- [PROVIDED ENTRIES]:
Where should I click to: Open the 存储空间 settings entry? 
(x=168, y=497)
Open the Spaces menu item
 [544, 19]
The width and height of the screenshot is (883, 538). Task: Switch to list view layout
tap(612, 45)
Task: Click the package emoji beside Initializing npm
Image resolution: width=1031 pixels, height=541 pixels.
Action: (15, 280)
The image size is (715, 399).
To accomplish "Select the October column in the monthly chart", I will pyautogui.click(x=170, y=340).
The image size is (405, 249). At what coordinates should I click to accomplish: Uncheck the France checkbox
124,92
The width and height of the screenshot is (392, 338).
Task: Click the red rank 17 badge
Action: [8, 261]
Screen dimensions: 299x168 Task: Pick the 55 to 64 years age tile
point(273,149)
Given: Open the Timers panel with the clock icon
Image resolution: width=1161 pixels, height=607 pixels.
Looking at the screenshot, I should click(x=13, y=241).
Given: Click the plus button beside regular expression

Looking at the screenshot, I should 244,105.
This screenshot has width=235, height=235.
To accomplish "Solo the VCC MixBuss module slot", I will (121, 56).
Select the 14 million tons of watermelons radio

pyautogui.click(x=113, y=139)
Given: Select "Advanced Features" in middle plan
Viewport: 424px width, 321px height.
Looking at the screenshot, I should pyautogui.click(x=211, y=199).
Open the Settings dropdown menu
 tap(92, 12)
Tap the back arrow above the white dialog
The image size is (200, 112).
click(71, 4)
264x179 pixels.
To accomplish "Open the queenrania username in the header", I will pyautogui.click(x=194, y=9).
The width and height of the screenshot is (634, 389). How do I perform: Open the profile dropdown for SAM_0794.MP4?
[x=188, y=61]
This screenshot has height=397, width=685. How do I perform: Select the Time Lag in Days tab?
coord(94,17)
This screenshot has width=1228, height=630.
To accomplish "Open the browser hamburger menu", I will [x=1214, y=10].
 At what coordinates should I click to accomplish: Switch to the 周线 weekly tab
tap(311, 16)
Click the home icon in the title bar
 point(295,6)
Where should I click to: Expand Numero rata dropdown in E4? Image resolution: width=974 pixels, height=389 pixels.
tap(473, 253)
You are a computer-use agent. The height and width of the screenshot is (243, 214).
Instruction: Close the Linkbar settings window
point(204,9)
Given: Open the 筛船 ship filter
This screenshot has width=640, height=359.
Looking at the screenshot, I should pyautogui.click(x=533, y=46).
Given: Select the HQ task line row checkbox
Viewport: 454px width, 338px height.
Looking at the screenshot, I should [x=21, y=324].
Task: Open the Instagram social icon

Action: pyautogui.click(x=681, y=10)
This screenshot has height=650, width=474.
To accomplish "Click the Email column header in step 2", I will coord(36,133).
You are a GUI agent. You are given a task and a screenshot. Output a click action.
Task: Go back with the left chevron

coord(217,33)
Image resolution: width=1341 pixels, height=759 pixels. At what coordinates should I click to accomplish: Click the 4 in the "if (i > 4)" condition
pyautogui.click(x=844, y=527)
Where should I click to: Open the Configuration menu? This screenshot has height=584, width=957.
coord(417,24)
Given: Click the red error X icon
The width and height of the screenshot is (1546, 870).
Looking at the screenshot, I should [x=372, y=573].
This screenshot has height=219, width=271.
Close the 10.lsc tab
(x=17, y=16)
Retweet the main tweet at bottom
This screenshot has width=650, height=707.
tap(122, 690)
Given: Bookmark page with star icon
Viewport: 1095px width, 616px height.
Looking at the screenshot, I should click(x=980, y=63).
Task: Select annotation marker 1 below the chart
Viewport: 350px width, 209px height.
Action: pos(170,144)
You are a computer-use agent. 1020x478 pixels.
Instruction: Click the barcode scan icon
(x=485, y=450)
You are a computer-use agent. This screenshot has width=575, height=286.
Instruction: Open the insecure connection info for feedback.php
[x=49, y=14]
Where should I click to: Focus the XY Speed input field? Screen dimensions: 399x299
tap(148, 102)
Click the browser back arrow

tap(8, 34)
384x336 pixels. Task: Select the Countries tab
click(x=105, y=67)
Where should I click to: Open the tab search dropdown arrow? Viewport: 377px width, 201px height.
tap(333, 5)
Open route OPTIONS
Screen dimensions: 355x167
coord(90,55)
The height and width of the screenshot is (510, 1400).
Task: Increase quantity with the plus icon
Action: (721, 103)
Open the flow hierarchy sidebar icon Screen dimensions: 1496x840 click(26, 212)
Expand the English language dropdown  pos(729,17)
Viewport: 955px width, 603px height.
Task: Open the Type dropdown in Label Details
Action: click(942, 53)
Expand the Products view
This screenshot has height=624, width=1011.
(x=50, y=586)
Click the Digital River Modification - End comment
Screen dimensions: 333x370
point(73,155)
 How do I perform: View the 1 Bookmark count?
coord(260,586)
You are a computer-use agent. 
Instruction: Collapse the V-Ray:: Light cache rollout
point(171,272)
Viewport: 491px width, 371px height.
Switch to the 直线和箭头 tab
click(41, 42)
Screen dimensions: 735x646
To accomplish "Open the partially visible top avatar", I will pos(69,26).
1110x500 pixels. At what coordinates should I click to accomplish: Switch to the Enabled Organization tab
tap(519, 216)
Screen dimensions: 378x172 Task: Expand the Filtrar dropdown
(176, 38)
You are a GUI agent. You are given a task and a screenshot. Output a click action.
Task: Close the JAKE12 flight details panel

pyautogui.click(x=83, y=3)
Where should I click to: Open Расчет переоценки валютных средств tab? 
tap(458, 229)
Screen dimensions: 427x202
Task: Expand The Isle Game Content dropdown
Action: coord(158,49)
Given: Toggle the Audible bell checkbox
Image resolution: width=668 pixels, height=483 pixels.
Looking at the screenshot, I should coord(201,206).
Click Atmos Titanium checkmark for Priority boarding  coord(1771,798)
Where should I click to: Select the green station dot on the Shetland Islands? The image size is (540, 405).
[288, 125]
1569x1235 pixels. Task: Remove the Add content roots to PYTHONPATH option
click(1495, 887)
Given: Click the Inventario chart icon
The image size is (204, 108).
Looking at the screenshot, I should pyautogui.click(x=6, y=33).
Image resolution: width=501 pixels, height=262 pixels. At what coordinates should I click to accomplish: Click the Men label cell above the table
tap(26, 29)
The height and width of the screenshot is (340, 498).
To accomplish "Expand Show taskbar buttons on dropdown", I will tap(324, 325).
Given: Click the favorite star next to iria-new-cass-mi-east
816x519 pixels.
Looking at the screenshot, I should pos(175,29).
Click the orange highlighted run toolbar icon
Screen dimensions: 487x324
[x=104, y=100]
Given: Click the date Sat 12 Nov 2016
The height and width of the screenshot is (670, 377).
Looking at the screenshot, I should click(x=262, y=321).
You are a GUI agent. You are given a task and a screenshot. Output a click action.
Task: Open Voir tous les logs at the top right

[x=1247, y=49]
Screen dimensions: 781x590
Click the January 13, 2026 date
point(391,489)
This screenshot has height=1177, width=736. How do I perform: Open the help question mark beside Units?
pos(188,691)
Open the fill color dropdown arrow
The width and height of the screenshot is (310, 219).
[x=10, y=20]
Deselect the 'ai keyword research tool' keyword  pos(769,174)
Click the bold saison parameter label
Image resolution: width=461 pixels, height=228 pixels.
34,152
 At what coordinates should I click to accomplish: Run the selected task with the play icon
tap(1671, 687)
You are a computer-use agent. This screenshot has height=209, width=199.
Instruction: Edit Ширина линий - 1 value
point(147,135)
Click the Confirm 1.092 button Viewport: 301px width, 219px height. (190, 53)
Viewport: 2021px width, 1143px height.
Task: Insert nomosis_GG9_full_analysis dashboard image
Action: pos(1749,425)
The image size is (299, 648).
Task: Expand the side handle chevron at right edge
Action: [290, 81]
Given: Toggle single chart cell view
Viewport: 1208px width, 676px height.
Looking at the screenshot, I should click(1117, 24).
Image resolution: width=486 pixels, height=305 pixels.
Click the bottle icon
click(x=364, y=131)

- [DESCRIPTION OF THE TASK]: Retype all of the records above, character for character, keeping every line in its original order.

- [EXERCISE OUTPUT]:
Where should I click to: Open the 存储空间 settings entry? 
(x=168, y=497)
Open the Spaces menu item
 [544, 19]
The width and height of the screenshot is (883, 538). Task: Switch to list view layout
tap(612, 45)
Task: Click the package emoji beside Initializing npm
Image resolution: width=1031 pixels, height=541 pixels.
Action: (15, 280)
The image size is (715, 399).
To accomplish "Select the October column in the monthly chart", I will pyautogui.click(x=170, y=340).
The image size is (405, 249). At what coordinates should I click to accomplish: Uncheck the France checkbox
124,92
The width and height of the screenshot is (392, 338).
Task: Click the red rank 17 badge
Action: [8, 261]
Screen dimensions: 299x168 Task: Pick the 55 to 64 years age tile
point(273,149)
Given: Open the Timers panel with the clock icon
Image resolution: width=1161 pixels, height=607 pixels.
Looking at the screenshot, I should click(x=13, y=241).
Given: Click the plus button beside regular expression

Looking at the screenshot, I should 244,105.
This screenshot has width=235, height=235.
To accomplish "Solo the VCC MixBuss module slot", I will (121, 56).
Select the 14 million tons of watermelons radio

pyautogui.click(x=113, y=139)
Given: Select "Advanced Features" in middle plan
Viewport: 424px width, 321px height.
Looking at the screenshot, I should pyautogui.click(x=211, y=199).
Open the Settings dropdown menu
 tap(92, 12)
Tap the back arrow above the white dialog
The image size is (200, 112).
click(71, 4)
264x179 pixels.
To accomplish "Open the queenrania username in the header", I will pyautogui.click(x=194, y=9).
The width and height of the screenshot is (634, 389). How do I perform: Open the profile dropdown for SAM_0794.MP4?
[x=188, y=61]
This screenshot has height=397, width=685. How do I perform: Select the Time Lag in Days tab?
coord(94,17)
This screenshot has width=1228, height=630.
To accomplish "Open the browser hamburger menu", I will [x=1214, y=10].
 At what coordinates should I click to accomplish: Switch to the 周线 weekly tab
tap(311, 16)
Click the home icon in the title bar
 point(295,6)
Where should I click to: Expand Numero rata dropdown in E4? Image resolution: width=974 pixels, height=389 pixels.
tap(473, 253)
You are a computer-use agent. The height and width of the screenshot is (243, 214).
Instruction: Close the Linkbar settings window
point(204,9)
Given: Open the 筛船 ship filter
This screenshot has width=640, height=359.
Looking at the screenshot, I should pyautogui.click(x=533, y=46).
Given: Select the HQ task line row checkbox
Viewport: 454px width, 338px height.
Looking at the screenshot, I should [x=21, y=324].
Task: Open the Instagram social icon

Action: pyautogui.click(x=681, y=10)
This screenshot has height=650, width=474.
To accomplish "Click the Email column header in step 2", I will coord(36,133).
You are a GUI agent. You are given a task and a screenshot. Output a click action.
Task: Go back with the left chevron

coord(217,33)
Image resolution: width=1341 pixels, height=759 pixels. At what coordinates should I click to accomplish: Click the 4 in the "if (i > 4)" condition
pyautogui.click(x=844, y=527)
Where should I click to: Open the Configuration menu? This screenshot has height=584, width=957.
coord(417,24)
Given: Click the red error X icon
The width and height of the screenshot is (1546, 870).
Looking at the screenshot, I should [x=372, y=573].
This screenshot has height=219, width=271.
Close the 10.lsc tab
(x=17, y=16)
Retweet the main tweet at bottom
This screenshot has width=650, height=707.
tap(122, 690)
Given: Bookmark page with star icon
Viewport: 1095px width, 616px height.
Looking at the screenshot, I should click(x=980, y=63).
Task: Select annotation marker 1 below the chart
Viewport: 350px width, 209px height.
Action: pos(170,144)
You are a computer-use agent. 1020x478 pixels.
Instruction: Click the barcode scan icon
(x=485, y=450)
You are a computer-use agent. This screenshot has width=575, height=286.
Instruction: Open the insecure connection info for feedback.php
[x=49, y=14]
Where should I click to: Focus the XY Speed input field? Screen dimensions: 399x299
tap(148, 102)
Click the browser back arrow

tap(8, 34)
384x336 pixels. Task: Select the Countries tab
click(x=105, y=67)
Where should I click to: Open the tab search dropdown arrow? Viewport: 377px width, 201px height.
tap(333, 5)
Open route OPTIONS
Screen dimensions: 355x167
coord(90,55)
The height and width of the screenshot is (510, 1400).
Task: Increase quantity with the plus icon
Action: (721, 103)
Open the flow hierarchy sidebar icon Screen dimensions: 1496x840 click(26, 212)
Expand the English language dropdown  pos(729,17)
Viewport: 955px width, 603px height.
Task: Open the Type dropdown in Label Details
Action: click(942, 53)
Expand the Products view
This screenshot has height=624, width=1011.
(x=50, y=586)
Click the Digital River Modification - End comment
Screen dimensions: 333x370
point(73,155)
 How do I perform: View the 1 Bookmark count?
coord(260,586)
You are a computer-use agent. 
Instruction: Collapse the V-Ray:: Light cache rollout
point(171,272)
Viewport: 491px width, 371px height.
Switch to the 直线和箭头 tab
click(41, 42)
Screen dimensions: 735x646
To accomplish "Open the partially visible top avatar", I will pos(69,26).
1110x500 pixels. At what coordinates should I click to accomplish: Switch to the Enabled Organization tab
tap(519, 216)
Screen dimensions: 378x172 Task: Expand the Filtrar dropdown
(176, 38)
You are a GUI agent. You are given a task and a screenshot. Output a click action.
Task: Close the JAKE12 flight details panel

pyautogui.click(x=83, y=3)
Where should I click to: Open Расчет переоценки валютных средств tab? 
tap(458, 229)
Screen dimensions: 427x202
Task: Expand The Isle Game Content dropdown
Action: coord(158,49)
Given: Toggle the Audible bell checkbox
Image resolution: width=668 pixels, height=483 pixels.
Looking at the screenshot, I should coord(201,206).
Click Atmos Titanium checkmark for Priority boarding  coord(1771,798)
Where should I click to: Select the green station dot on the Shetland Islands? The image size is (540, 405).
[288, 125]
1569x1235 pixels. Task: Remove the Add content roots to PYTHONPATH option
click(1495, 887)
Given: Click the Inventario chart icon
The image size is (204, 108).
Looking at the screenshot, I should pyautogui.click(x=6, y=33).
Image resolution: width=501 pixels, height=262 pixels. At what coordinates should I click to accomplish: Click the Men label cell above the table
tap(26, 29)
The height and width of the screenshot is (340, 498).
To accomplish "Expand Show taskbar buttons on dropdown", I will tap(324, 325).
Given: Click the favorite star next to iria-new-cass-mi-east
816x519 pixels.
Looking at the screenshot, I should pos(175,29).
Click the orange highlighted run toolbar icon
Screen dimensions: 487x324
[x=104, y=100]
Given: Click the date Sat 12 Nov 2016
The height and width of the screenshot is (670, 377).
Looking at the screenshot, I should click(x=262, y=321).
You are a GUI agent. You are given a task and a screenshot. Output a click action.
Task: Open Voir tous les logs at the top right

[x=1247, y=49]
Screen dimensions: 781x590
Click the January 13, 2026 date
point(391,489)
This screenshot has height=1177, width=736. How do I perform: Open the help question mark beside Units?
pos(188,691)
Open the fill color dropdown arrow
The width and height of the screenshot is (310, 219).
[x=10, y=20]
Deselect the 'ai keyword research tool' keyword  pos(769,174)
Click the bold saison parameter label
Image resolution: width=461 pixels, height=228 pixels.
34,152
 At what coordinates should I click to accomplish: Run the selected task with the play icon
tap(1671, 687)
You are a computer-use agent. This screenshot has height=209, width=199.
Instruction: Edit Ширина линий - 1 value
point(147,135)
Click the Confirm 1.092 button Viewport: 301px width, 219px height. (190, 53)
Viewport: 2021px width, 1143px height.
Task: Insert nomosis_GG9_full_analysis dashboard image
Action: pos(1749,425)
The image size is (299, 648).
Task: Expand the side handle chevron at right edge
Action: [290, 81]
Given: Toggle single chart cell view
Viewport: 1208px width, 676px height.
Looking at the screenshot, I should click(1117, 24).
Image resolution: width=486 pixels, height=305 pixels.
Click the bottle icon
click(x=364, y=131)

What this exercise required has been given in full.